À une époque comme la nôtre où les aliments du bétail ne sont pas encore aussi abondants qu’il le faudrait, aucune ressource ne doit être négligée, et, parmi les plantes qui s’offrent à notre attention, il convient de faire une place de choix à la carotte fourragère, qui constitue une nourriture excellente appréciée de tous les animaux, et notamment des laitières, chez qui elle excite la sécrétion mammaire et pousse à la production d’un lait riche en matière grasse donnant un beurre coloré et fin, et des chevaux. La consommation de carottes leur donne ce poil brillant et lustré, indice du parfait fonctionnement du tube digestif, organe si important chez cet animal sujet à de fréquents troubles intestinaux. Le cheval, l’expérience en a été faite, peut être nourri entièrement de carottes ; mais, sans en arriver là, ce qui serait habituellement excessif, il trouvera tout profit à en rencontrer dix, quinze ou vingt kilos dans sa ration. Il ne se fera pas prier pour les croquer.

On cultive habituellement la carotte comme la betterave, intercalée entre deux céréales. Il serait préférable de la cultiver en deuxième plante sarclée, après une betterave ou une pomme de terre. Une céréale lui succéderait. De cette façon, elle viendra en terre déjà propre et bien ameublie. Les travaux seront facilités, et on pourra lui donner le maximum de profondeur de sol permis par sa constitution et, chaque fois que le sous-sol le permettra, un feuillage. La céréale qui viendra après se trouvera, elle aussi, dans d’excellentes conditions de végétation et apte à donner le rendement maximum. Cette technique de deux plantes sarclées successives est d’ailleurs parfaitement recommandable.

C’est qu’on ne saurait prendre trop de précautions avec cette plante, dont la levée lente et parfois difficile reste soumise aux caprices du temps. Il lui faut de l’humidité, ou tout au moins de la fraîcheur, ce qui la fera exclure des sols secs et des climats extrêmes. On évitera cependant les sols trop compacts.

_ _ _ _ _

▶ _Travail à faire_:
[a] D'après le texte sur la carotte fourragère, quelle quantité de carottes un cheval gagne-t-il à trouver dans sa ration ?
[b] Modifiez le texte sur la carotte fourragère : reprenez tout le passage qui va de « C’est qu’on ne » jusqu'à « sols trop compacts. », en remplaçant « humidité » par « eau ».
[c] Selon le texte sur la carotte fourragère, pourquoi vaudrait-il mieux cultiver la carotte en deuxième plante sarclée, après une betterave ou une pomme de terre ?

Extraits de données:
_ _ _ _ _

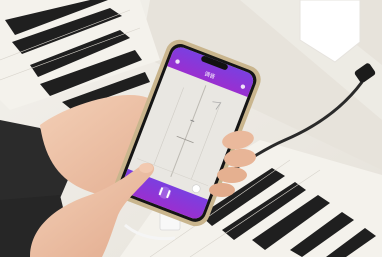 The height and width of the screenshot is (257, 382). Describe the element at coordinates (146, 168) in the screenshot. I see `fingertip` at that location.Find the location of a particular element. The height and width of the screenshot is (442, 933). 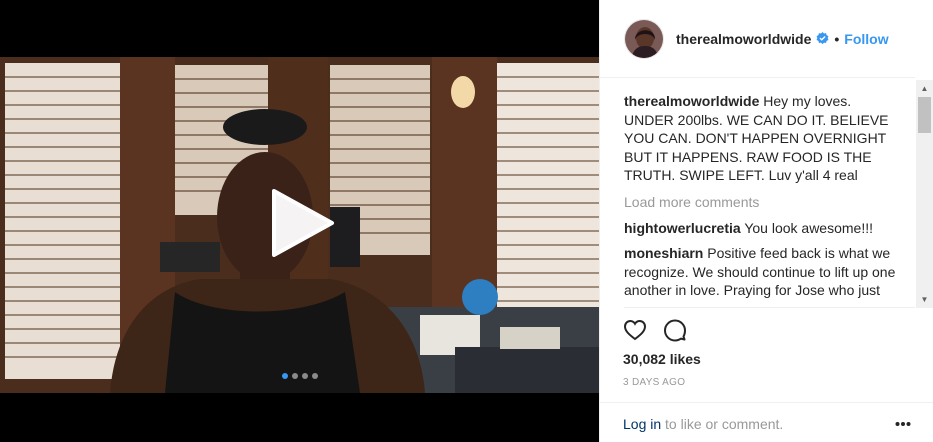

carousel-indicator is located at coordinates (300, 376).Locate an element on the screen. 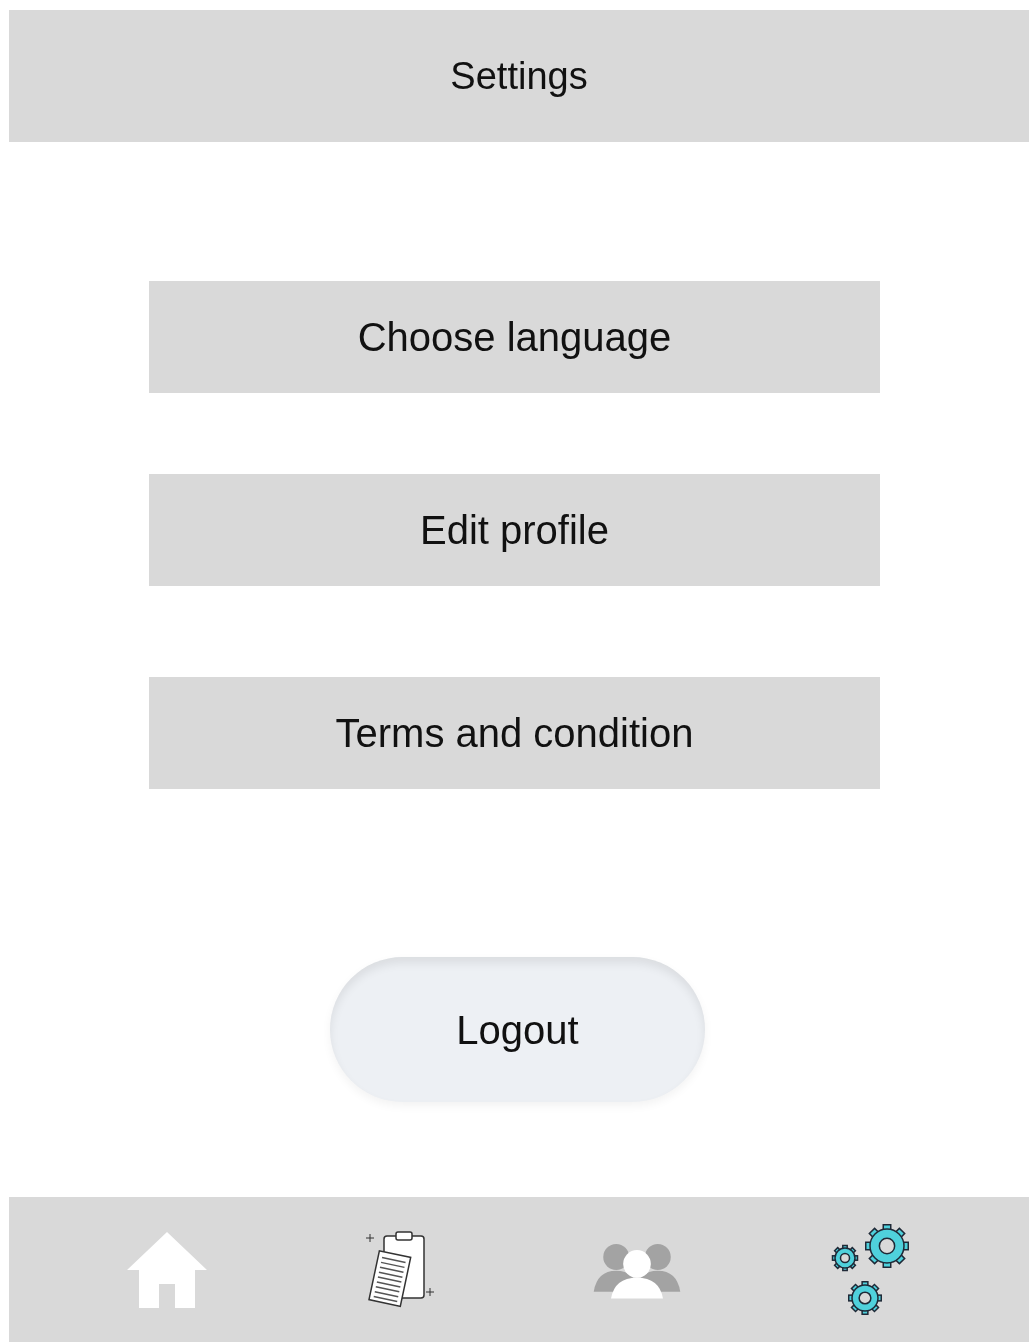 The height and width of the screenshot is (1342, 1029). settings-option: Choose language is located at coordinates (514, 337).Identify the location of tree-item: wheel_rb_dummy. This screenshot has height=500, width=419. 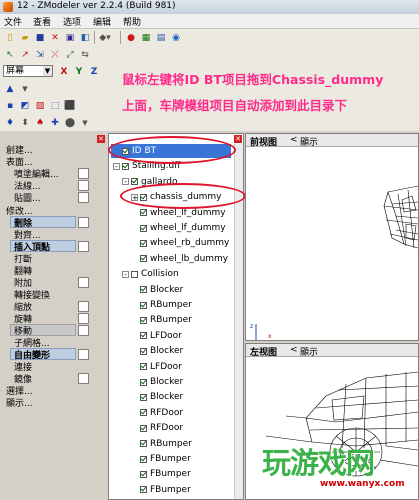
(180, 243). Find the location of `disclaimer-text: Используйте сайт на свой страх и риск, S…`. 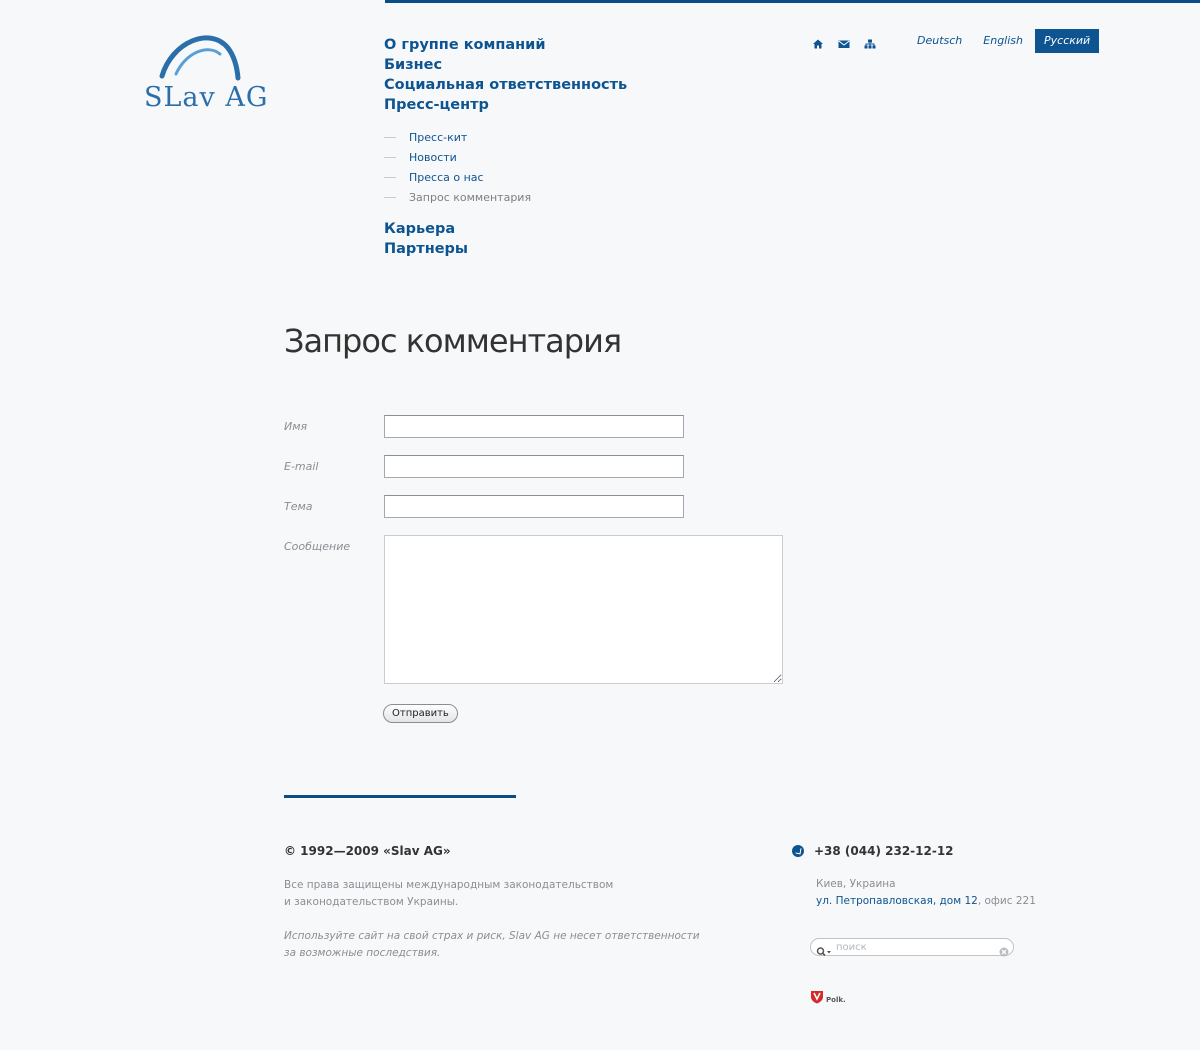

disclaimer-text: Используйте сайт на свой страх и риск, S… is located at coordinates (494, 945).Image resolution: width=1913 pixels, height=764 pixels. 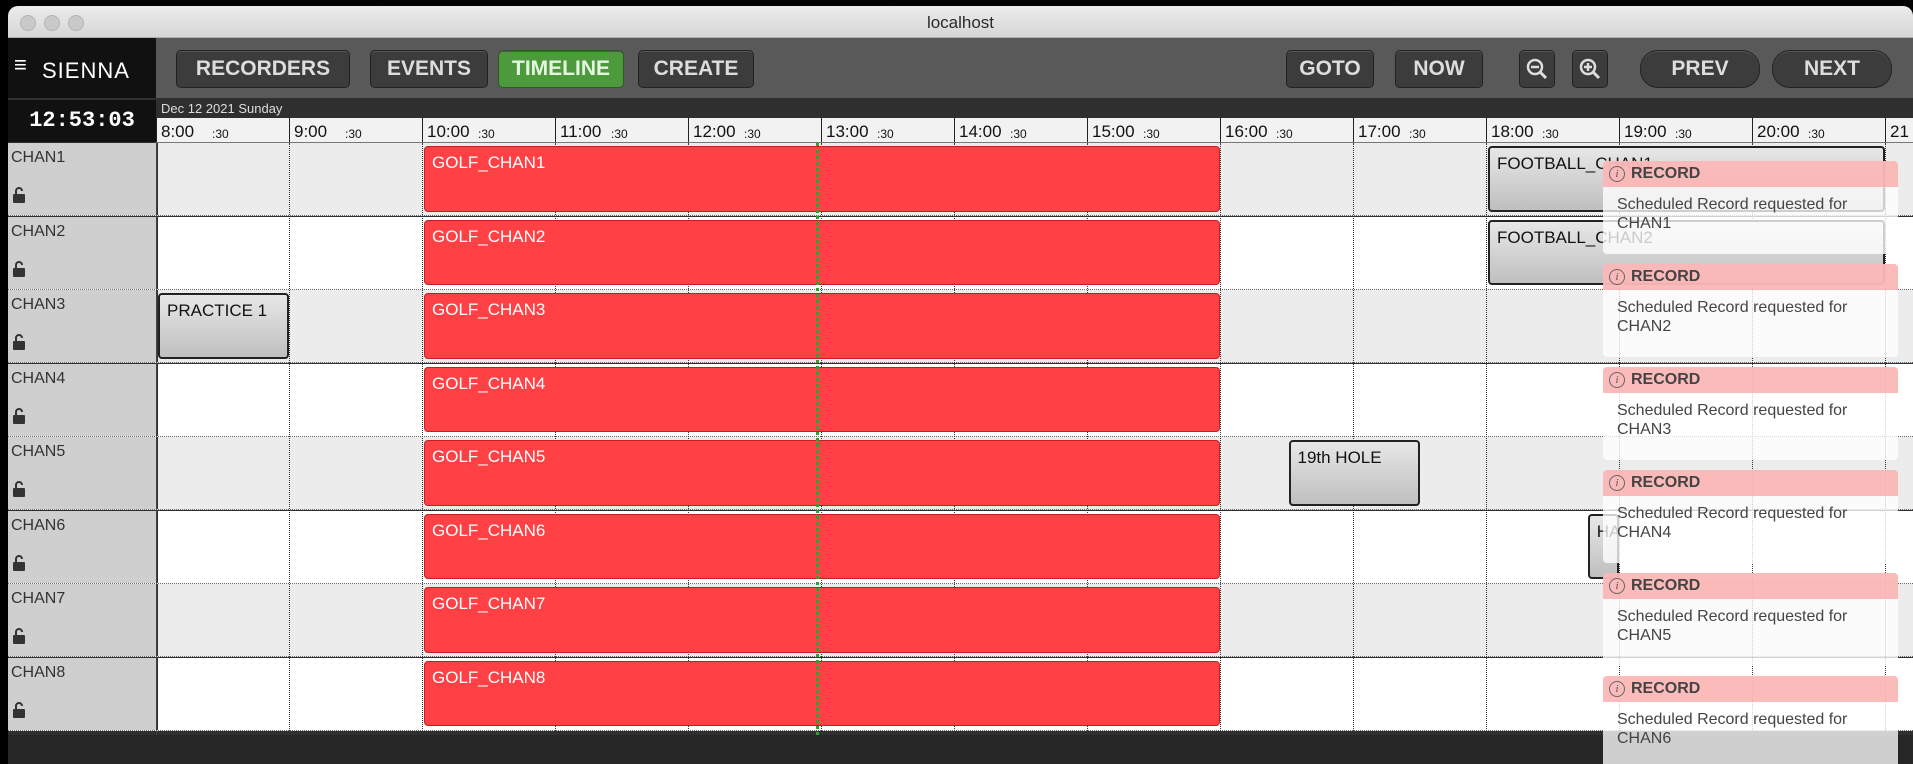 I want to click on prev-button: PREV, so click(x=1700, y=69).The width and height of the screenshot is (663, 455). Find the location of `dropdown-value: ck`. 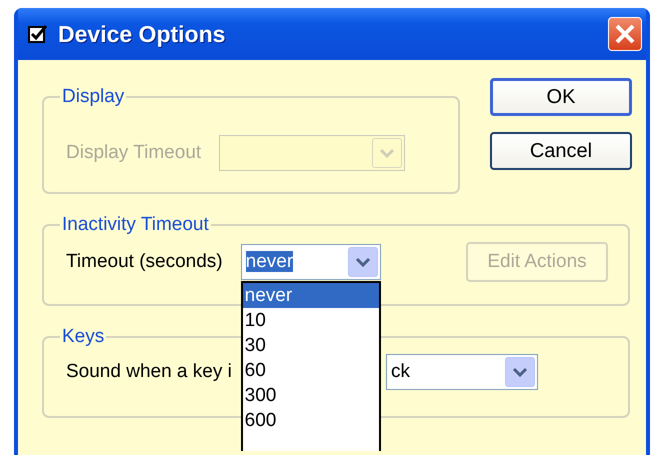

dropdown-value: ck is located at coordinates (400, 372). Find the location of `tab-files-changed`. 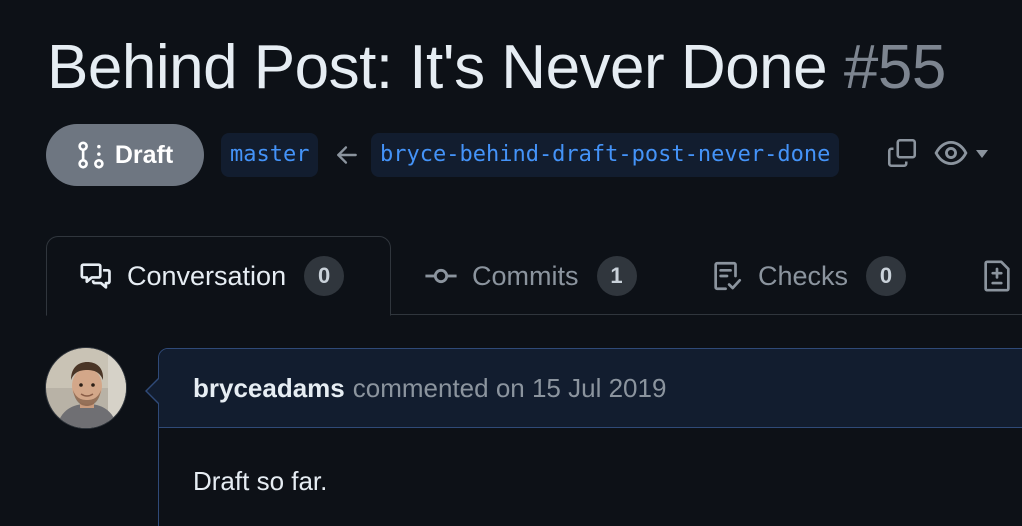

_ _ _ _ _

▶ _Résultats par tâche_:
[a] Dix, quinze ou vingt kilos.

[b]
C’est qu’on ne saurait prendre trop de précautions avec cette plante, dont la levée lente et parfois difficile reste soumise aux caprices du temps. Il lui faut de l’eau, ou tout au moins de la fraîcheur, ce qui la fera exclure des sols secs et des climats extrêmes. On évitera cependant les sols trop compacts.

[c] La carotte arrive alors dans une terre déjà propre et bien ameublie. Les travaux sont ainsi facilités, et on peut lui donner le maximum de profondeur de sol. La céréale qui lui succède se trouve elle aussi dans d'excellentes conditions de végétation et peut donner le rendement maximum.